- Extracted data:
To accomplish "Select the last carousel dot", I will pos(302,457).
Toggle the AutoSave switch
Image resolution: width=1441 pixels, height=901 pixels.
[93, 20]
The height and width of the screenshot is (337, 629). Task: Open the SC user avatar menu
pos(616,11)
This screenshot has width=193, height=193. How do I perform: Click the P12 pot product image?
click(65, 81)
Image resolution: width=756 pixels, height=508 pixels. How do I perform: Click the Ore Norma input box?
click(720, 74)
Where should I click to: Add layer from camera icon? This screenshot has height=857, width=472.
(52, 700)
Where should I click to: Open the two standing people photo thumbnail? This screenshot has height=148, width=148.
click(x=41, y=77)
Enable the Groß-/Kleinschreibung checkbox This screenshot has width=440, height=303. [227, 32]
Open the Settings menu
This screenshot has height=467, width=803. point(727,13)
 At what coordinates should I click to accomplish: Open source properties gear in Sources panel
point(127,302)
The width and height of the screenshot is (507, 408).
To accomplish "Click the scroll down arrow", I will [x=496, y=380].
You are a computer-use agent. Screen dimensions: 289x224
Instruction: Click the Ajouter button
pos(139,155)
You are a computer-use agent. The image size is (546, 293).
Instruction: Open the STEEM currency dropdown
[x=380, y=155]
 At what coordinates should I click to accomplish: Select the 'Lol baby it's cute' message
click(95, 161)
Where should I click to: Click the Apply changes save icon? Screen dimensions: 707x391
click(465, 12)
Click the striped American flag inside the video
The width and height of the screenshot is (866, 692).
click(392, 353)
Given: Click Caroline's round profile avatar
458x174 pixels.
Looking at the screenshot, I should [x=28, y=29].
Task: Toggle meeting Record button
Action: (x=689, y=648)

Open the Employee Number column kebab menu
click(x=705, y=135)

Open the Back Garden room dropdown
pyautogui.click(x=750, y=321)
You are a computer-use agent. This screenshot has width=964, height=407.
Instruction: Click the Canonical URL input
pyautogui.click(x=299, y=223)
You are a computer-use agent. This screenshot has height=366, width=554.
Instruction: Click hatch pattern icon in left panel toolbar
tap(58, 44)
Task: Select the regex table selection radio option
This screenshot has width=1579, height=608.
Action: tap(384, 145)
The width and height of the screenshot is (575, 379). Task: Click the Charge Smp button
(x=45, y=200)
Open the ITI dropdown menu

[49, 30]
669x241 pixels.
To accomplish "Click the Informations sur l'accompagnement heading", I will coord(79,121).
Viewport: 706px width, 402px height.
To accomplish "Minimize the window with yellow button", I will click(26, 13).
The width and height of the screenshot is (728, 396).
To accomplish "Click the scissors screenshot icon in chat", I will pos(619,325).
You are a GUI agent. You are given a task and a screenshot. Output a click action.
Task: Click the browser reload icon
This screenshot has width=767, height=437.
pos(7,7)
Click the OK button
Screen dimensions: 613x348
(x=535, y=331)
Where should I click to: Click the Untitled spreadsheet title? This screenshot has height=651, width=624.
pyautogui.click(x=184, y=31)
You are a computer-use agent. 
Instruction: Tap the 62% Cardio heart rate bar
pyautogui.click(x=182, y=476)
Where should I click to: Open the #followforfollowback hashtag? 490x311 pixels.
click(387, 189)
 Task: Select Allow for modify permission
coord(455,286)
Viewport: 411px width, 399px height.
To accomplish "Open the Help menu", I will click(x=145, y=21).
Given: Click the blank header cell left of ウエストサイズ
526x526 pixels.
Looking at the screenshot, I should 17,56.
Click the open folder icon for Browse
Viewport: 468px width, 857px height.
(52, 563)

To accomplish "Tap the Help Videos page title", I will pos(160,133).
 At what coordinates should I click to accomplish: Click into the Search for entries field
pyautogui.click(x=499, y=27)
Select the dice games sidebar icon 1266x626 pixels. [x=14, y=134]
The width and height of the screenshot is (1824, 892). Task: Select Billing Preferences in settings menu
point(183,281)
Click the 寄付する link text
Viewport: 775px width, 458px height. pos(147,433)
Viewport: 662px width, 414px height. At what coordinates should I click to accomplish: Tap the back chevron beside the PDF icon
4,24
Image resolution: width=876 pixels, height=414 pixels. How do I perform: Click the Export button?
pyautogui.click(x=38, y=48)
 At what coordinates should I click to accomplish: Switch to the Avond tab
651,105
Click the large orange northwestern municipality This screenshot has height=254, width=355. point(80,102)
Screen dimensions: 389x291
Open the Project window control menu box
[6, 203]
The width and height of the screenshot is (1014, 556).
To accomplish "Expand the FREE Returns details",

- Aim of the exercise:
Sift through the material above and copy the lines that contain the word "Help".

- Answer box:
To accomplish "Open the Help menu", I will click(x=145, y=21).
To accomplish "Tap the Help Videos page title", I will pos(160,133).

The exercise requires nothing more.